Buy Infosys Ltd For Target Rs.1,641 - ICICI Securities
Headwinds largely priced in, most attractive risk- reward in IT space
Infosys’ (INFY) Q1FY24 result is likely to be weak and that is largely known to the street. We believe INFY’s FY24 revenue guidance of 4-7% YoY CC is healthy because CQGR of 2.3-2.9% implied by mid to high end of the guidance is higher than INFY’s pre-covid CQGR of 2.2%. It is also higher than the CQGR implied by the guidance of larger peers like Accenture (ACN), Capgemini (CAP) and TCS (refer Table 1). Barring the guidance miss in Q4FY23, Infosys has a good track record of upgrading or retaining the guidance over the course of the year and delivering near higher end of the guidance during Salil Parekh’s tenure. We believe this credible performance is likely to continue.

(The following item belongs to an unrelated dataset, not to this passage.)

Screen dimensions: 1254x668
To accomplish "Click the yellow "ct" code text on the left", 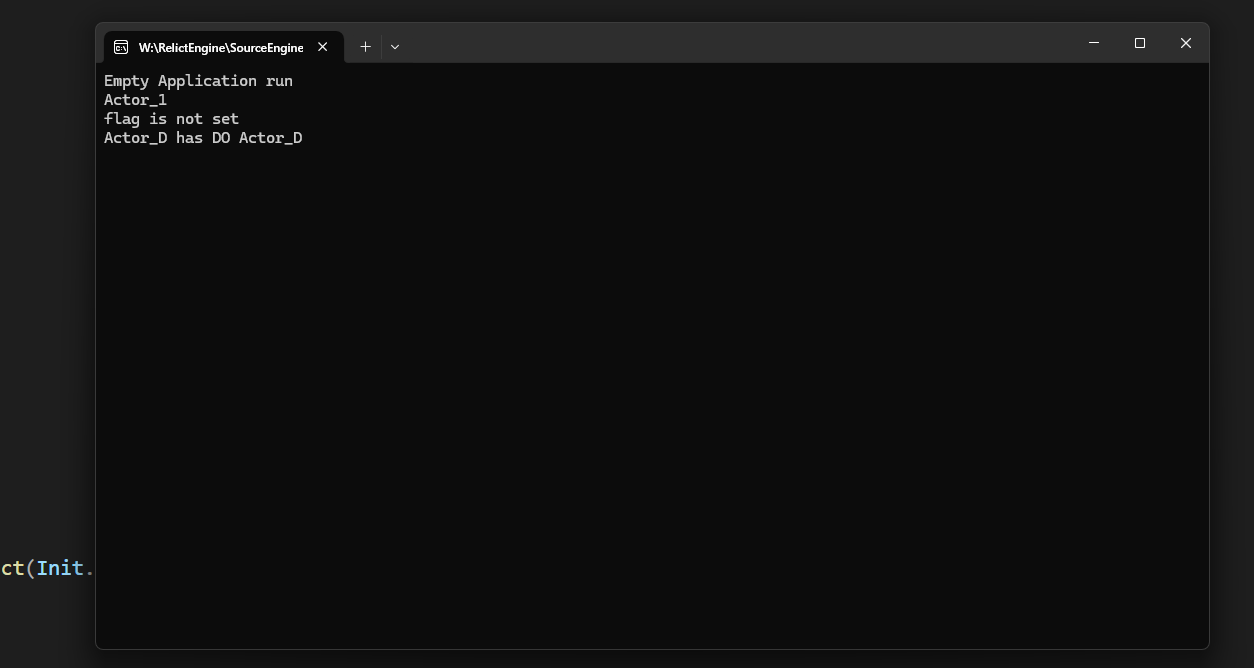I will click(x=12, y=568).
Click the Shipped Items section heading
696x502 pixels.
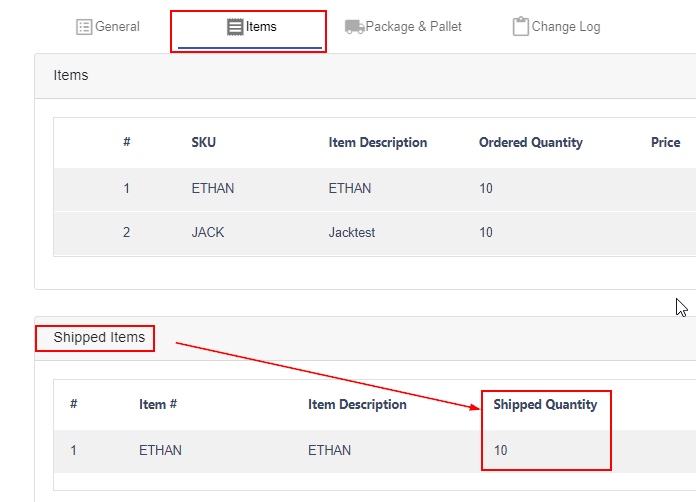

INFY has strong digital capabilities around SaaS and hyperscalars (refer Table 5) and is best placed to benefit from the revival in demand for digital technologies over FY25-26E. Demand is healthy for most SaaS players as they have either retained or slightly upgraded their CY23/FY24 guidance during Q4FY23 results (refer Table 6). Additionally, CQGR implied by the guidance of these SaaS players points towards pick-up in growth in H2FY24/H2CY23. Similarly, consensus expects hyperscalar revenue growth to revive in CY24 and CY25 post dip in CY23 (refer Table 7). This is positive for IT services companies like Infosys, which derives ~62% of its revenue from digital services.

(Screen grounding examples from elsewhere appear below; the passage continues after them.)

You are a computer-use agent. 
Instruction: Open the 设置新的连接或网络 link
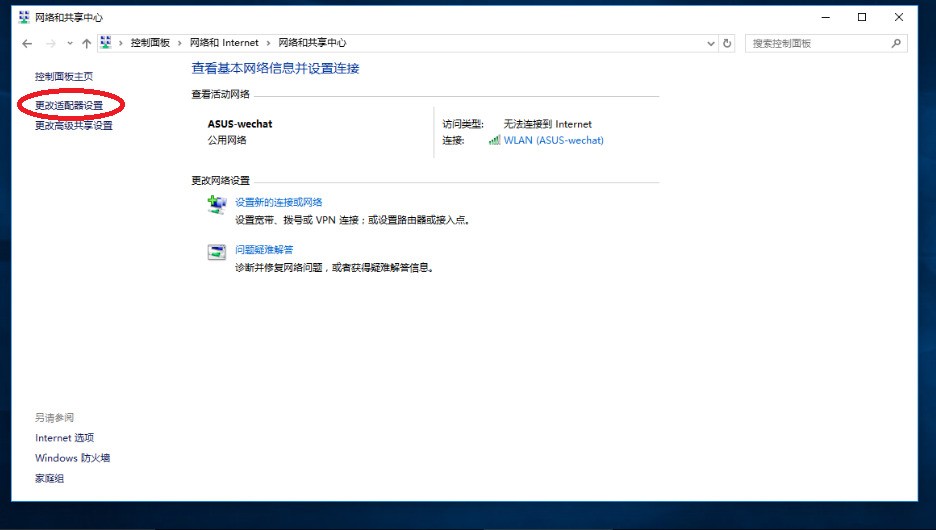278,202
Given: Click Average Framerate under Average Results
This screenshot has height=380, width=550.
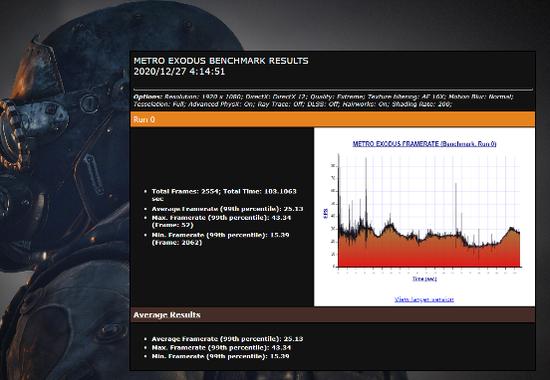Looking at the screenshot, I should tap(227, 339).
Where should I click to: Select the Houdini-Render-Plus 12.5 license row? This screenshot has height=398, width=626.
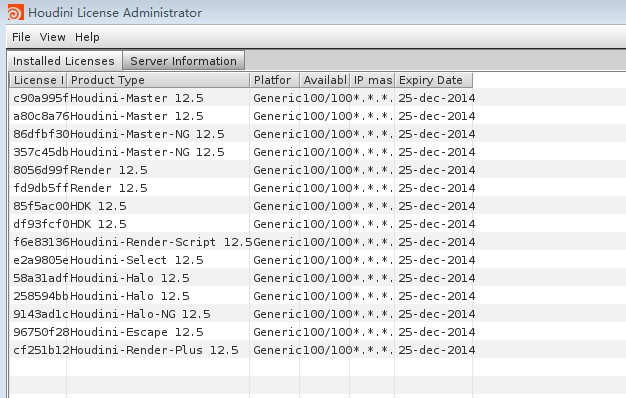point(241,350)
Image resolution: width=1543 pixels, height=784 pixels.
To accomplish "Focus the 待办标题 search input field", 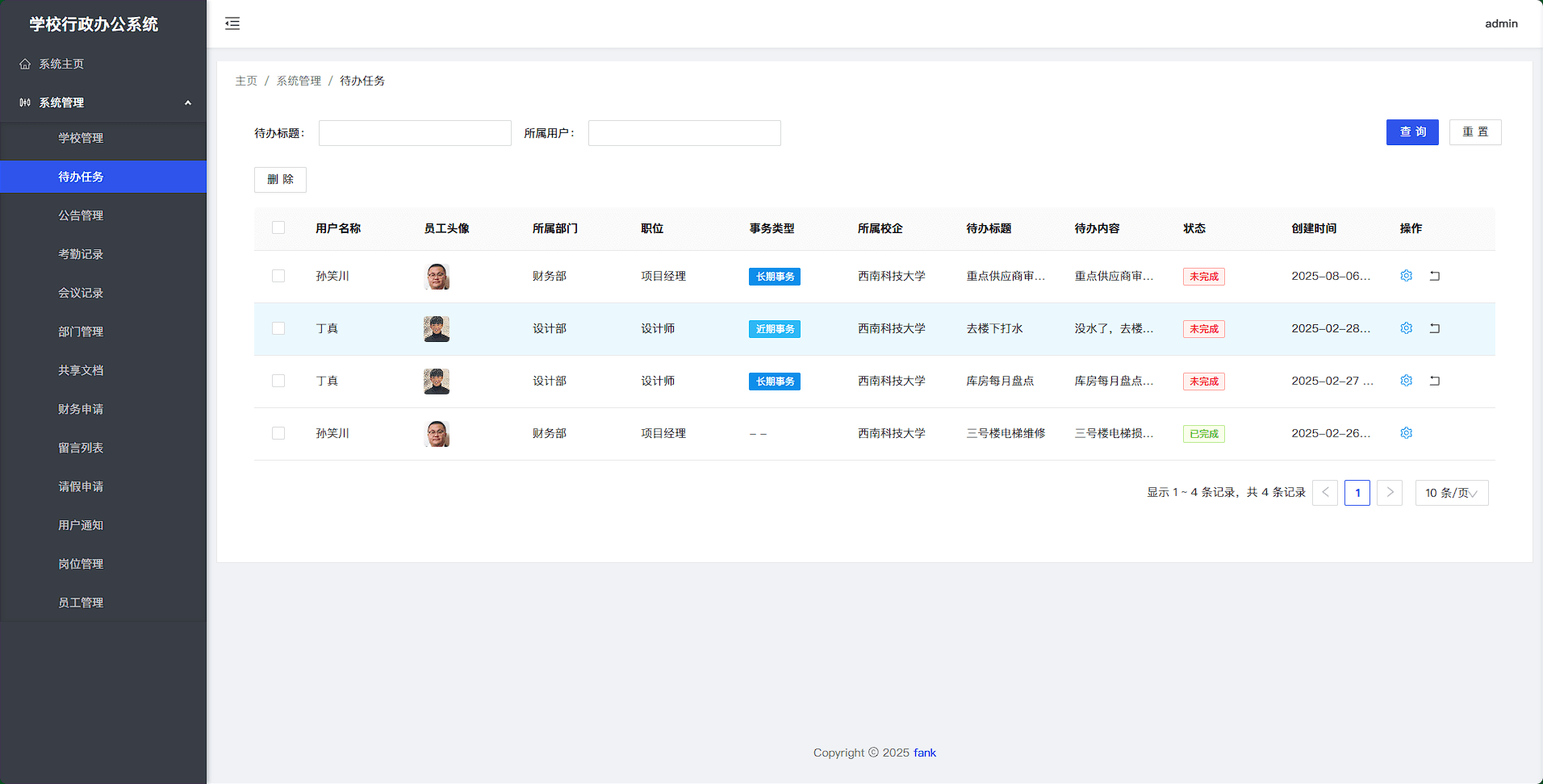I will click(x=415, y=133).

We believe INFY’s margins will likely remain subdued over the next three years (FY24- 26) given: 1) company’s focus on winning large/mega deals that are typically margin dilutive in initial years, 2) benefit of pyramid optimisation is largely behind (refer Tables 8-9), 3) little scope to improve offshore effort mix which is near optimum levels, 4) travel costs as %age of revenue to increase gradually vs FY23, though may not go back to pre- covid levels. Above-margin headwinds can be partially offset by improvement in utilisation (300-400bps below optimum levels currently) and reduction in sub-con costs (200-300bps above pre-covid levels currently). We assume 90bps decline in margins over FY23-26E for INFY.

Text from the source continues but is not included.